La estrategia del lugar imposible
La gracia no está en el engaño, sino en evidenciar que el esnobismo viajero rara vez se acompaña de un mapa mental decente. Hay quien incluso invierte la dirección: en lugar de paraísos exóticos, pueblos de la Alpujarra como Portugos, Niguelas y Atalbeitar, o una defensa cerrada de Parla contra Viena. El ridículo es igual de eficaz.
El fondo: el viajecito como analgésico social
Detrás de la chacota se esconde una tesis incómoda: la fiebre por viajar funciona como válvula de escape que aplaza reclamaciones materiales de calado. Gente que no tiene vivienda digna encuentra consuelo en quince días de fuga pagados a plazos. El sistema, dice esa lectura, aguanta porque hay demasiada gente entretenida con reservas de vuelos.
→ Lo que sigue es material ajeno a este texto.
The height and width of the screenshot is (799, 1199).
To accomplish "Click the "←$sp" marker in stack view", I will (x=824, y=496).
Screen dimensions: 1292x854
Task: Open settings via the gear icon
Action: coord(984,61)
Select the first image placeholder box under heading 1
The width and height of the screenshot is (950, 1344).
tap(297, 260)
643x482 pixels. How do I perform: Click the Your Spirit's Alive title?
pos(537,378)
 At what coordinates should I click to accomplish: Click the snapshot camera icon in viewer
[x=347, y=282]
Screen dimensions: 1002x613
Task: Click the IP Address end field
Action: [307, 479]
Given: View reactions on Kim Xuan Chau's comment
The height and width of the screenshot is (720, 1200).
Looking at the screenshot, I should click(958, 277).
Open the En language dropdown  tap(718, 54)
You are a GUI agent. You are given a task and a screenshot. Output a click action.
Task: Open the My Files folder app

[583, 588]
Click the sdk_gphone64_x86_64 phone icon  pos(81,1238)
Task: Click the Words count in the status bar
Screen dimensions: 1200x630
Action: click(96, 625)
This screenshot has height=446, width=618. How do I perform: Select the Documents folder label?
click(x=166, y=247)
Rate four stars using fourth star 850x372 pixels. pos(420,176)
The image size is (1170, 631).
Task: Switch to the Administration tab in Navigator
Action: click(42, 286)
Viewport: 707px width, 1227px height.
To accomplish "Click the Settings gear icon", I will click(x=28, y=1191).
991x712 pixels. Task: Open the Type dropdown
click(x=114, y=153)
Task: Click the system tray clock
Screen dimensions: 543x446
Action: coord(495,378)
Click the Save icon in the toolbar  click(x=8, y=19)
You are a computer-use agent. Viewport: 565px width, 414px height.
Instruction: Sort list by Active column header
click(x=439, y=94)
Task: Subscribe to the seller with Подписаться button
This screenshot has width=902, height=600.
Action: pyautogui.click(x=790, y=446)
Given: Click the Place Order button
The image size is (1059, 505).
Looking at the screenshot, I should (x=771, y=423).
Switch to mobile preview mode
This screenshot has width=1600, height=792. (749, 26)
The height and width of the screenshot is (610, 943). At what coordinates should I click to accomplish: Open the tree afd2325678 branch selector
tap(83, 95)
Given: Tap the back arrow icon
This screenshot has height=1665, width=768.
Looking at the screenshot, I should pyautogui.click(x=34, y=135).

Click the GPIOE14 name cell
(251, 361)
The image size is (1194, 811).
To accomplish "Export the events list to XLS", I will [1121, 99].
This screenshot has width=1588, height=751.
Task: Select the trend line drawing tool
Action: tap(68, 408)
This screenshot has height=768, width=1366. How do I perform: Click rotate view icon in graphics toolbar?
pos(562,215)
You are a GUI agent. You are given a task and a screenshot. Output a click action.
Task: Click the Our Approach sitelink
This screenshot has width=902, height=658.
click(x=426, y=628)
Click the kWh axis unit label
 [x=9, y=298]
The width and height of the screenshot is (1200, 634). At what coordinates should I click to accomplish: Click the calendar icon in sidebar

Conviene matizar: hay quien vive la vida como experiencia interna y quien necesita estímulos externos para sentirse vivo. No es una enfermedad, es una diferencia. Lo discutible empieza cuando el viaje se convierte en baremo de valor personal.
La próxima vez que alguien te diga que Santorini le cambió la vida, no discutas. Tú también tuviste un viaje revelador: Mordor. Si no lo pilla, el troleo funcionó. Si lo pilla, habrás ganado algo mejor que un selfie.